I headed up there to do a talk to some of the inmates, through the Street Soccer Program run by “The Big Issue”. For those of you who don’t know “The Big Issue”, it is a magazine which is sold on the streets by those who aren’t as fortunate as the rest of us. Some of them are homeless, some are struggling with addiction and some have physical or intellectual disabilities, but it gives them a job and a purpose. (see www.bigissue.org.au)
So I went to the prison on the day that the Street Soccer program is run to talk to them about setting goals and believing in themselves. The soccer program is amazing and I guess the best way to describe it is in the words of Craig Foster “Street Soccer is one of the most inspirational examples of social transformation in Australia”. It gives the players the support and motivation they need to change their lives.
At Loddon Prison they have about 20 intellectual disabled inmates and each is paired with a mentor. Loddon is a medium security prison so houses men who have committed white collar crimes, serious driving offences or men finishing their sentence for a more serious crime and are coming to the time when they will be released.
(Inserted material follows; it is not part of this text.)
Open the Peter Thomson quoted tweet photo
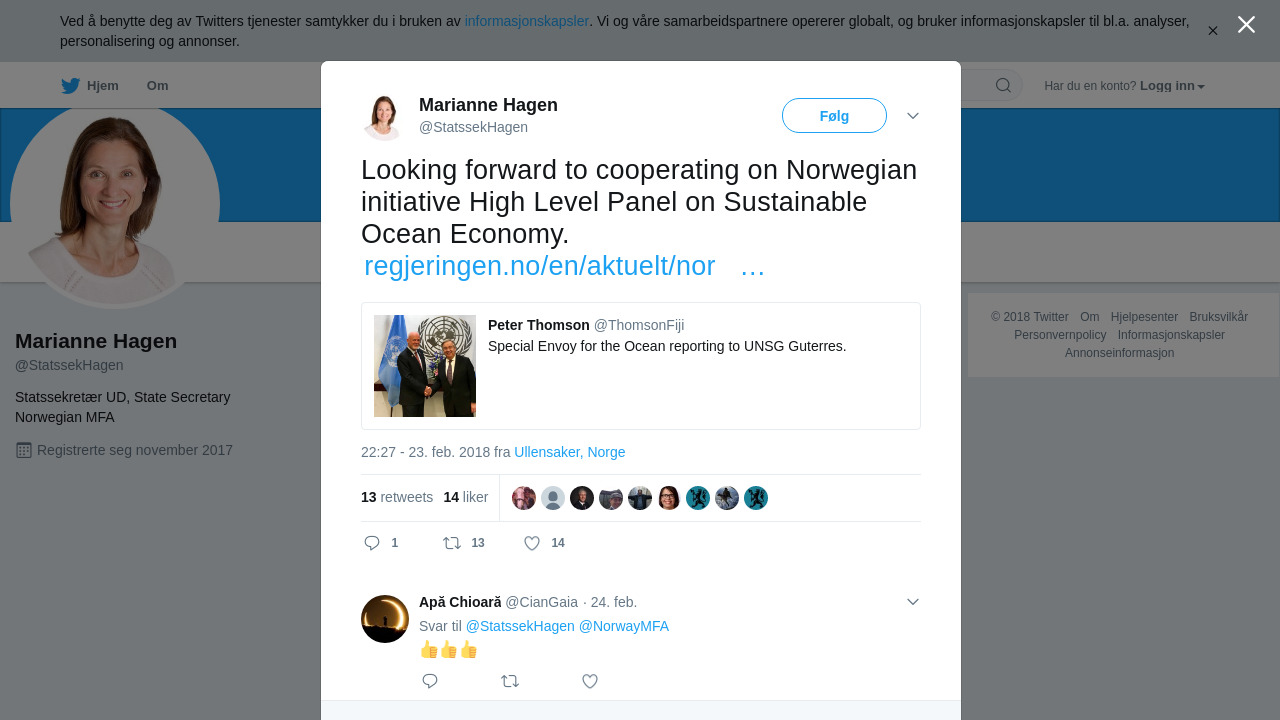This screenshot has width=1280, height=720. (x=425, y=366)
The mentors assist the others with things such as learning to budget money for food, how to prepare a menu for the week and also how to cook. There are numerous classes at the prison to make sure they are ready to live in the real world.
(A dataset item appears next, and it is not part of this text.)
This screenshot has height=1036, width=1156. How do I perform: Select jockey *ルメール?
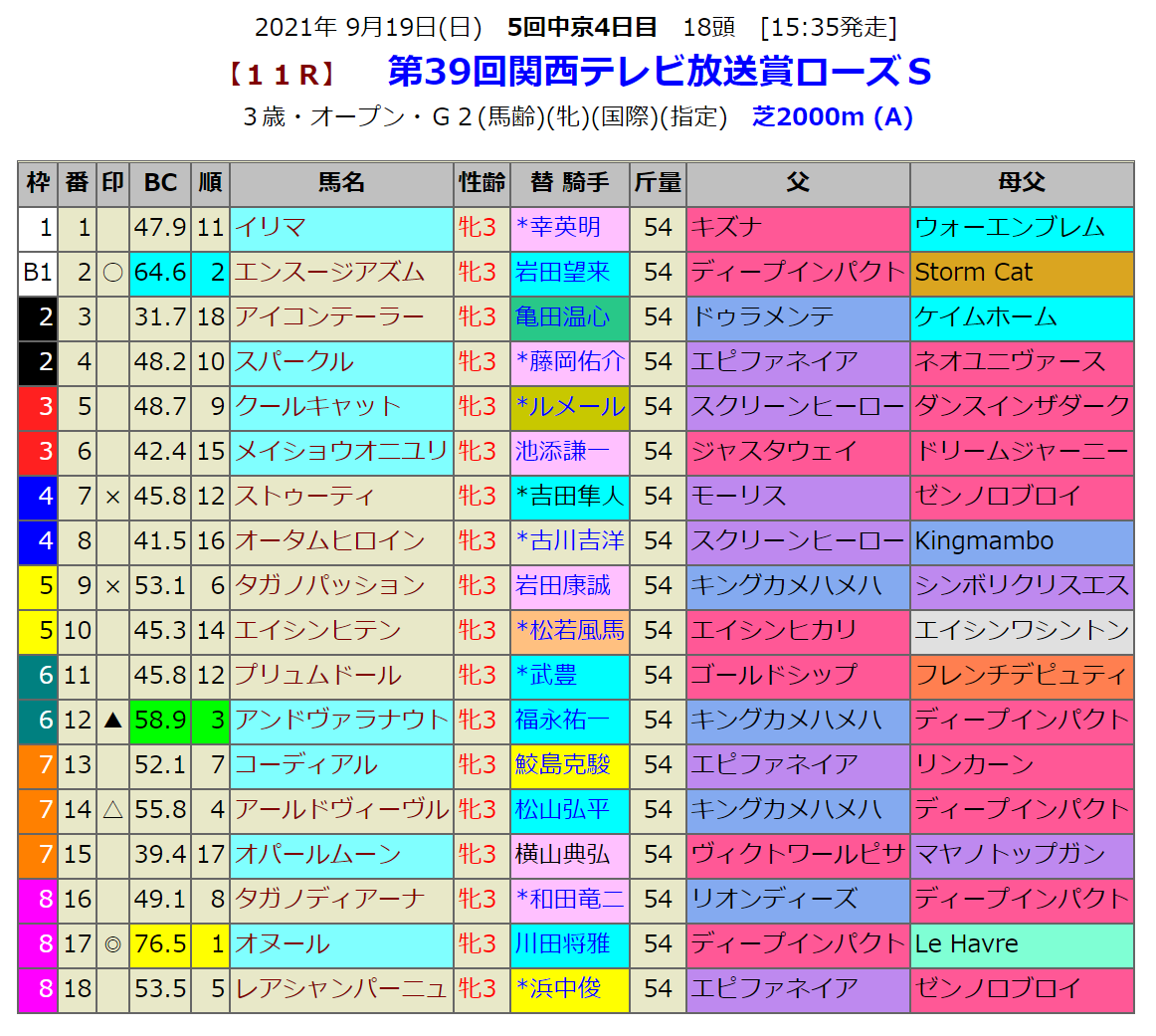pos(570,406)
So here I was to talk about my life, facing my diagnosis and my fears about that, then how I set goals for myself. I talked about the knock backs from different areas but how I refused to let that stop me. As I said to them “when one door closes, another one will open, you just have to look for it.” I certainly didn’t refuse to acknowledge that they had done something wrong so were doing the time for that, but that they had to have dreams and goals for when they left the confines of the prison.
I was extremely surprised at the end of speaking how many questions came my way. It was the most inquisitive group I have ever spoken to. Some of the questions were about my MS diagnosis, some about MS itself and a lot about my sporting careers. We had a lot of laughs during the afternoon! We then went outside so that some of them could show off their soccer skills and I must say there are a couple of the guys I can see being on the national Street Soccer Team! I was even treated to the best coffee I have ever had and a piece of amazing cake, just taken out of the oven!
But this visit made me realize that we all have choices in life and because of those choices and actions we create consequences in our lives. There are some actions that empower and enrich your life. But then there are other choices and actions that lead only to regret and disappointment. These men I met on this afternoon had made choices that seriously compromised their future and are now paying the consequences.
As I said at the beginning that it was a privilege to speak to them that day and I think that it was because of the old saying “But for the grace of God go I”. We have all done things in our past that could have led to serious consequences, we have just been lucky that nothing ever bad happened.
So if there is anything that you take out of this post I want everyone to remember that in every moment, with each thought and action you take, you are choosing your consequences. Take advantage of each opportunity to choose the very best!